チャリパイ・スピンオフ~テロリスト羽毛田尊南~

夏目 漱一郎

第1話羽毛田の悩み事

自民党のキックバック裏金問題……

止まる気配を見せない円安問題……

様々な問題を抱えつつも、この国は概ね平和な様相を保っていた。海外に目を向けて見れば、長い間に渡る内戦状態に日々、死と隣合わせの危険を強いられる人間も少なくはない。そして、その内戦の中心的な存在となっている“テロリスト”の存在……

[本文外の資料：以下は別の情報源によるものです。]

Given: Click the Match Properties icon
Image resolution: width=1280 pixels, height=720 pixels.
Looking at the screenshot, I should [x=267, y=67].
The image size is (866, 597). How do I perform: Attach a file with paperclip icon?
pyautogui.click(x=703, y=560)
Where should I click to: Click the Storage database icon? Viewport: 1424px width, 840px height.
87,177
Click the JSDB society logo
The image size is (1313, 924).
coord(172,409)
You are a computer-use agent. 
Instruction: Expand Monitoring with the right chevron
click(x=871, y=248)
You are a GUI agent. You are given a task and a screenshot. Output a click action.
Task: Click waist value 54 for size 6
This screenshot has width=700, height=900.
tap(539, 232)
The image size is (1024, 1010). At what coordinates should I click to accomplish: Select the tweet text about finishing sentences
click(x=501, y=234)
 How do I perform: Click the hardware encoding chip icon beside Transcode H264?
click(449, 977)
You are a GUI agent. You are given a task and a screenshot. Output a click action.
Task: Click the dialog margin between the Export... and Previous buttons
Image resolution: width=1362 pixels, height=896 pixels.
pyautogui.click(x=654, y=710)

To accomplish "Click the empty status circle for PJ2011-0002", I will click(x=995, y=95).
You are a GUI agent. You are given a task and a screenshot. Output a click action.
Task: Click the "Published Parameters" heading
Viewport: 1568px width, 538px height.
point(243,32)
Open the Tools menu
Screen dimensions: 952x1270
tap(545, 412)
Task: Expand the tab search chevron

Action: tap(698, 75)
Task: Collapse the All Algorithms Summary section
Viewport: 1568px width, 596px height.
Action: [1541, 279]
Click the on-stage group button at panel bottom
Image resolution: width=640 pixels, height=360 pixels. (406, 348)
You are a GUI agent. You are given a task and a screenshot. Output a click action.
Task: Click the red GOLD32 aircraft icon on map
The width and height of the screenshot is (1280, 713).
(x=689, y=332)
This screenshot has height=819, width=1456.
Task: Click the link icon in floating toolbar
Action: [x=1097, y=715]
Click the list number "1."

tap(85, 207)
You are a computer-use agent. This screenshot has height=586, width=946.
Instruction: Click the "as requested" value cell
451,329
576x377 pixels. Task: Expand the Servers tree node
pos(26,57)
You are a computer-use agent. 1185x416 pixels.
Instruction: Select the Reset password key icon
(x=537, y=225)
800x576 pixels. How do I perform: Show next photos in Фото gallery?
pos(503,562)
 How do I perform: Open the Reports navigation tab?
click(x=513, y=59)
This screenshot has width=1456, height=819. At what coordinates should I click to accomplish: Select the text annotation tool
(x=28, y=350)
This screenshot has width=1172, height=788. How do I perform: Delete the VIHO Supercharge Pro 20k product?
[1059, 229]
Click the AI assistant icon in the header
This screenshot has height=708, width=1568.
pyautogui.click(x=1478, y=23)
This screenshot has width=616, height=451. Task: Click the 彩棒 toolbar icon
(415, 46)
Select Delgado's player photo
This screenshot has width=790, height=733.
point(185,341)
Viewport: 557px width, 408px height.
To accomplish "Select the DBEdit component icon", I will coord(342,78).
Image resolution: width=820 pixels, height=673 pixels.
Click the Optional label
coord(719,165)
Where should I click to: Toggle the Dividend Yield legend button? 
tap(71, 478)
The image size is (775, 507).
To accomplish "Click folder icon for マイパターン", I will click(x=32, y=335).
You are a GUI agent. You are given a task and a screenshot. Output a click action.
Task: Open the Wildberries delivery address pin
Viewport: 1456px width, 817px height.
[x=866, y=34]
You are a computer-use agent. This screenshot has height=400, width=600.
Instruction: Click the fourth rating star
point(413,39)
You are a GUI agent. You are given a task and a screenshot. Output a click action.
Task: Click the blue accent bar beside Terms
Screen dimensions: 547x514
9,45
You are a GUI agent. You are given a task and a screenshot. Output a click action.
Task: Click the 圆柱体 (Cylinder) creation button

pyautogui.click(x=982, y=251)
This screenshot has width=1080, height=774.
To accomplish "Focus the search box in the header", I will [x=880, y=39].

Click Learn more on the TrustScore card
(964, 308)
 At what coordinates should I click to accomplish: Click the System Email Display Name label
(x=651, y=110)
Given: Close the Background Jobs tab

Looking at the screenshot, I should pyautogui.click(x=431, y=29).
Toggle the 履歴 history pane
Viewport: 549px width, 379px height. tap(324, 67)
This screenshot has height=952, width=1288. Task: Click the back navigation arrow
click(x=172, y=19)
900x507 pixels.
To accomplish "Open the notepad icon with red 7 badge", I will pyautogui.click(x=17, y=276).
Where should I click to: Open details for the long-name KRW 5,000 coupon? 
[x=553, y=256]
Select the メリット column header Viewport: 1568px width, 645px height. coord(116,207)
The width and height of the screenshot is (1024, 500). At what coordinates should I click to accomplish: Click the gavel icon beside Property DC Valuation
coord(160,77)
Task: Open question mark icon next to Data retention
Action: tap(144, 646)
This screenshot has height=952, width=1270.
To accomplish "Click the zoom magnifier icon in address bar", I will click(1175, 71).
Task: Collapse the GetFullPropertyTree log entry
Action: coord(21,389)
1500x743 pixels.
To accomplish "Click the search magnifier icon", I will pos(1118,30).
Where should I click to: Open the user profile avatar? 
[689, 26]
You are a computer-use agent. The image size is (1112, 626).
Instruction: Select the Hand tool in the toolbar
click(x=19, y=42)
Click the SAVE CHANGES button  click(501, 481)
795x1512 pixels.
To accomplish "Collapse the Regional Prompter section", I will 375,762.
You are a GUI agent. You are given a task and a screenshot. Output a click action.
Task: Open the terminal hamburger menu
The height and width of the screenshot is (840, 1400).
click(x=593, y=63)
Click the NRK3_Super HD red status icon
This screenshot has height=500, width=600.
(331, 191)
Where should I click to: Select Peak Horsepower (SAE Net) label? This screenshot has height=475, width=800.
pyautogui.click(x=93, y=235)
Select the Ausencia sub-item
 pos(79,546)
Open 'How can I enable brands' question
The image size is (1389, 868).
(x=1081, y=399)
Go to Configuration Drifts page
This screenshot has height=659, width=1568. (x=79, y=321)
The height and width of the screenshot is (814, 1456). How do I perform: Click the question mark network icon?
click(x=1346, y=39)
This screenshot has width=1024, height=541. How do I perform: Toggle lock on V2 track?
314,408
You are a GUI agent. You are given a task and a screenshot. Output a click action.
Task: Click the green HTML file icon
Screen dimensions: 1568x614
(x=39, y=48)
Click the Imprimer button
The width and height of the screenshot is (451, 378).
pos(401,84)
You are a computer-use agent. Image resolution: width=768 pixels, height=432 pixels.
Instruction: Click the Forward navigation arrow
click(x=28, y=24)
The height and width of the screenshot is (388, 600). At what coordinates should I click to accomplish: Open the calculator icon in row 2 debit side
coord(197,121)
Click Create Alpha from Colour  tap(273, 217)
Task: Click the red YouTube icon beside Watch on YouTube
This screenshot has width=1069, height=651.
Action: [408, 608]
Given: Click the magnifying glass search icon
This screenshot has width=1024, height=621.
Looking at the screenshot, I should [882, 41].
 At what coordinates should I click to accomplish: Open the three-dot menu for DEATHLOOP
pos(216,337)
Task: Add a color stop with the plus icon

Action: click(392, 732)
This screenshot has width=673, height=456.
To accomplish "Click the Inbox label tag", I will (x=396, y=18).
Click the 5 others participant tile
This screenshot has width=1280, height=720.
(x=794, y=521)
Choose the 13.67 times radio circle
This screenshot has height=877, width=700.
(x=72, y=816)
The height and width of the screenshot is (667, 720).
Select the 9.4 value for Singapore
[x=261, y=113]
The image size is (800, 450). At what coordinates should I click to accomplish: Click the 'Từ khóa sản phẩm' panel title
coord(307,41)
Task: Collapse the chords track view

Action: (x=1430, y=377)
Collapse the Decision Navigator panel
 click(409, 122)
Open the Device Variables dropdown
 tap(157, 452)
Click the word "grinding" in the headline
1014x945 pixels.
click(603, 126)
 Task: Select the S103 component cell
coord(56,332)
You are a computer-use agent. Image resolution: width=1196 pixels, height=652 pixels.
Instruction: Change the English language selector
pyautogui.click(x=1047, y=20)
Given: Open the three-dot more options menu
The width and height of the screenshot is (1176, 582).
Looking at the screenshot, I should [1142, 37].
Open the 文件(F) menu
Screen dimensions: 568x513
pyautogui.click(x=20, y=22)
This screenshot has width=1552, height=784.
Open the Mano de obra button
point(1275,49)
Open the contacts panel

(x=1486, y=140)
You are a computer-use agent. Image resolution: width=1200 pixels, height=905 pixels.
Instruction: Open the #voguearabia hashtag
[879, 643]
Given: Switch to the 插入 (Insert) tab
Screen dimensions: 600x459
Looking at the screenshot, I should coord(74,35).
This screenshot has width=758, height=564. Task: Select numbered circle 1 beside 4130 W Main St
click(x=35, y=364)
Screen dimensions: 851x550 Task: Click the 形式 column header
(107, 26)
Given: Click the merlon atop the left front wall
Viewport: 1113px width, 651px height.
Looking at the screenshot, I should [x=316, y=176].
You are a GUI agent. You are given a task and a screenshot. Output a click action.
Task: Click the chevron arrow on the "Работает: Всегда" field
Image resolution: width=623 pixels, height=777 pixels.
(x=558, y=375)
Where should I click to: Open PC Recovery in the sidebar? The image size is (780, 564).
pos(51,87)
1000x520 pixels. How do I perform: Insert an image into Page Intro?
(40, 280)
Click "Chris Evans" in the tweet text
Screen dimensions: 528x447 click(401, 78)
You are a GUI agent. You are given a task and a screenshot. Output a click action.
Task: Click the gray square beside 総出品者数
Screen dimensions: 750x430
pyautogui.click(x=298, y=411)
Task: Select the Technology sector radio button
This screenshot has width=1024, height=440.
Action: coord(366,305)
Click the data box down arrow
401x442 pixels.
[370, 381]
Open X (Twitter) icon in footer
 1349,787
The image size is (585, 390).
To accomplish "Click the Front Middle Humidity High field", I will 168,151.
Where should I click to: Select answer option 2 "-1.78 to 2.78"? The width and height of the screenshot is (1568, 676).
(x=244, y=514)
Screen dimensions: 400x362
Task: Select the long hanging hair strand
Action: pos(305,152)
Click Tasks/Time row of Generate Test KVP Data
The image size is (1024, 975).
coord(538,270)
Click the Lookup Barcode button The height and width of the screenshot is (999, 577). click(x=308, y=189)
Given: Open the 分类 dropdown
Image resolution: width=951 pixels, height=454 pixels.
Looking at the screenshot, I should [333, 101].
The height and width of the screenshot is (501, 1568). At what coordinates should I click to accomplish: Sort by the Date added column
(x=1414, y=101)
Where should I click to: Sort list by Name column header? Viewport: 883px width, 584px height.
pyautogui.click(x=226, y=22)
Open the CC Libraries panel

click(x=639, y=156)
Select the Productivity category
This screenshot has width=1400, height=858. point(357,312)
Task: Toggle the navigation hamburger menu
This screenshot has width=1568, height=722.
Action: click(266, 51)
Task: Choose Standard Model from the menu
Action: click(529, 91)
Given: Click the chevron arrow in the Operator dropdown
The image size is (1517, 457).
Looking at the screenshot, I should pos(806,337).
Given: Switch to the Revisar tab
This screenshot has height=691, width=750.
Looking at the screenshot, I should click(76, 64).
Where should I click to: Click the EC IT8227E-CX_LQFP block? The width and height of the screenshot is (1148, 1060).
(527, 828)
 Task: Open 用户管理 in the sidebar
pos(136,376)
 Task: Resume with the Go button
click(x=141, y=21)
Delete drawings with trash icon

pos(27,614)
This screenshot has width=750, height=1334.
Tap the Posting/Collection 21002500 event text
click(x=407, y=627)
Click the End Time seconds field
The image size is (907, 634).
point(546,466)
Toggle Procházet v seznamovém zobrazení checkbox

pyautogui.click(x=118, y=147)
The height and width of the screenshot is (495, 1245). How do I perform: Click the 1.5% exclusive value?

そんなテロリストがこの日本にも存在する事を、あなたは知っているだろうか?


国内テロ組織 尊南そんなんアルカイナその代表に君臨する男……

その名も


羽毛田尊南はげたそんなん



♢♢♢




サングラスにニット帽……外出する時の羽毛田には、欠かせないアイテムだ。テロリストの彼を付け狙って、どこで捜査官が目を光らせているかわからない。また、特に彼の事を知らなかったとしても、こういう稼業に携わっている者特有の、どこか殺気の漂った鋭い眼光は、隠しておくに越した事はない。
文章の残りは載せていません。